- TEXT PROVIDED:
--------------------
The therapy of patients with hemophilia A is based on replacement of deficient clotting factor factor, in order to prevent or stop an active bleeding episode. In most cases, this approach is effective. However, it may be associated with the risk of anti-FVIII antibody (the so-called inhibitor) development. Depending on the inhibitor level, this may limit the effectiveness of deficient coagulation factor concentrate administration [5, 6]. From the patients’ point of view, this is very dramatic as the use of deficient factor concentrate is actually the only method of effective hemophilia treatment. For patients with FVIII inhibitor, one solution is the use of bypassing agents, like aPCC and rFVIIa. Patients receive one to three doses of rFVIIa in two-hour intervals; rFVIIa is given between aPCC doses that are administered every 12 hours. Significantly better results were obtained, compared to the use of one bypassing agent . Therefore, in patients with hemophilia and FVIII inhibitors, the main therapeutic aim is to develop the most effective method of inhibitor eradication. In the light of current knowledge, the most powerful method is immune tolerance induction (ITI), although its effectiveness in hemophilia patients is approximately 80%. The case of an 18.5-year-old male patient with hemophilia A diagnosed at the age of 8 months presented here is a clear example of ITI ineffectiveness. According to available data, it is believed that ITI effectiveness is indicated by the speed of inhibitor titer reduction to <0.4 BU/ml, normal FVIII recovery, and normal half-life time. Our research shows that we can distinguish effective, partially effective, or ineffective ITI [
6]. With regard to the ineffectiveness of previous treatment of hemophilia A patients with inhibitors, increasing literature data suggest the use of anti-CD20 antibodies (i.e., rituximab at a dose of 375 mg/m2). Rituximab is a mouse-human chimeric monoclonal antibody manufactured with the use of genetic engineering methods. It is a glycosylated immunoglobulin containing constant human IgG1 regions and variable mouse regions composed of light and heavy chains.
Rituximab is manufactured in the culture of mammalian cell suspension (Chinese hamster ovary cells) and purified with the use of selective ion-exchange chromatography and specific methods of viral pathogens’ inactivation and removal. Except for its use in oncology and rheumatology, there are also reports on its efficacy in hematological conditions, including hemophilia with treatment-resistant inhibitor . Therefore, the abovementioned drug was given to our patients, yet the initial results of treatment were only temporary. In the presented case with high inhibitor titer and joint bleeding episodes, we also used another treatment option, i.e., prophylaxis with bypassing agents. It is believed that prophylactic use of aPCC can be recommended to patients with persisting inhibitor and recurrent joint bleeding episodes, when previous ITI was ineffective. This is also the case of patients not fulfilling criteria of ITI use and not giving their consent to this type of treatment.
--------------------
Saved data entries
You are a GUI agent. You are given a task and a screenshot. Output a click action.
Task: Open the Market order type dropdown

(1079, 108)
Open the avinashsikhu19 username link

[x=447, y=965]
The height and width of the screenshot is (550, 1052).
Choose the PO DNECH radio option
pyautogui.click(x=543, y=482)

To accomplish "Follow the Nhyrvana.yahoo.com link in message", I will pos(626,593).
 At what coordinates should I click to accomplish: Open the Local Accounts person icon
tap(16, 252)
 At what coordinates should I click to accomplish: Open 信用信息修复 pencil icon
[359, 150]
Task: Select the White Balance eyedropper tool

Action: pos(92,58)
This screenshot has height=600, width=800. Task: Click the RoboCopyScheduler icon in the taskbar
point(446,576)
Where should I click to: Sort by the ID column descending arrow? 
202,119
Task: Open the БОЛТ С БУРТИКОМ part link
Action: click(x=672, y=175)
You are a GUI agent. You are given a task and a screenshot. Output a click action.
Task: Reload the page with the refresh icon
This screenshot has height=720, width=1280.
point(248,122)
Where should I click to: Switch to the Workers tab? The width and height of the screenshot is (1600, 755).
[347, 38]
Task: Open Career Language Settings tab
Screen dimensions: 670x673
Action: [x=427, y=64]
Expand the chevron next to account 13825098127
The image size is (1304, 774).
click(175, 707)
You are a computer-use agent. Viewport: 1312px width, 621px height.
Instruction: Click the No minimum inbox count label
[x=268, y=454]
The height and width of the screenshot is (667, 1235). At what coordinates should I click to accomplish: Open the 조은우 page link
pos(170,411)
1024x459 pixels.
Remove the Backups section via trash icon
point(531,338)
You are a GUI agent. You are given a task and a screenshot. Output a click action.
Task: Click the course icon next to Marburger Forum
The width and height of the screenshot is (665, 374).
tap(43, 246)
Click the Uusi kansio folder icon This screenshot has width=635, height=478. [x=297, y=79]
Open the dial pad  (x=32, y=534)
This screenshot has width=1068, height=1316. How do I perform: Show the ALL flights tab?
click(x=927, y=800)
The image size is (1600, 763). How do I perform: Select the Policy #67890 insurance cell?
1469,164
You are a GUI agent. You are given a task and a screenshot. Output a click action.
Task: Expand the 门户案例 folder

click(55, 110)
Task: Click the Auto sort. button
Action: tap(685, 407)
--------------------
- YOUR ASSIGNMENT: Carry on the passage about treating hemophilia A patients who have inhibitors, starting after its final sentence. These records have nothing to do with the text.

- SOLVED EXERCISE:
Prophylactic use of aPCC reduces the number of bleeding episodes and may increase the effectiveness of ITI .
Above we have summarized all the data that can be found in literature to date. However, the question of clinical practice remains. The case we describe here indicates that despite the use of different available methods and initial successes, inhibitor eradication is not persistent. Moreover, because of the patient’s young age and the consequences of recurrent joint bleeding episodes, this case is very dramatic.
Regrettably, recurrent joint bleeding episodes were the biggest problem. Perhaps, our decision on radiosynovectomy at the age of 9, when joint lesions are already significant (5 points on Pettersson scale), was made too late. Possibly, introduction of early, long-term prophylaxis with bypassing agents would be more effective.
A new therapeutic option for all hemophilia A with inhibitor is the use of Fc fusion technology (rFVIIIFc) to prolong circulation in the body. Recombinant factor VIII Fc fusion protein demonstrated rapid time to tolerization in high-risk first-time ITI patients .
Treatment of these disorders has focused on replacement of the missing coagulation factor to prevent or treat bleeding. New technologies and insights into hemostasis have driven the development of many promising new therapies for hemophilia and von Willebrand disease. Emerging bypass agents including zymogen-like factor IXa and Xa molecules are in development, and a bispecific antibody, emicizumab, demonstrated efficacy in phase 3 trial in people with hemophilia A and inhibitors. Tissue factor pathway inhibitor, the protein C/S system, and antithrombin are targets of novel compounds in development to alter the hemostatic balance, and new approaches using modified factor VIII molecules are being tested for prevention and eradication of inhibitor antibodies in hemophilia A [9, 10].
Results of the emicizumab test based on HAVEN 1–4 test are very promising [11, 12, 13]. HAVEN 2 was a nonrandomized, open-label trial of three dosing regimens (1.5 mg/kg BW administered weekly, 3 mg/kg every 2 weeks, and 6 mg/kg every 4 weeks) given to 88 children with hemophilia A complicated by inhibitor under the age of 12 years. These data have only been presented in an abstract form but demonstrated marked intraindividual reductions in treated bleeding events compared to their prior bypassing agent regimen. Young reported an overall 99% reduction in the annualized number of treated bleeding events compared to the prior bypassing agent regimen .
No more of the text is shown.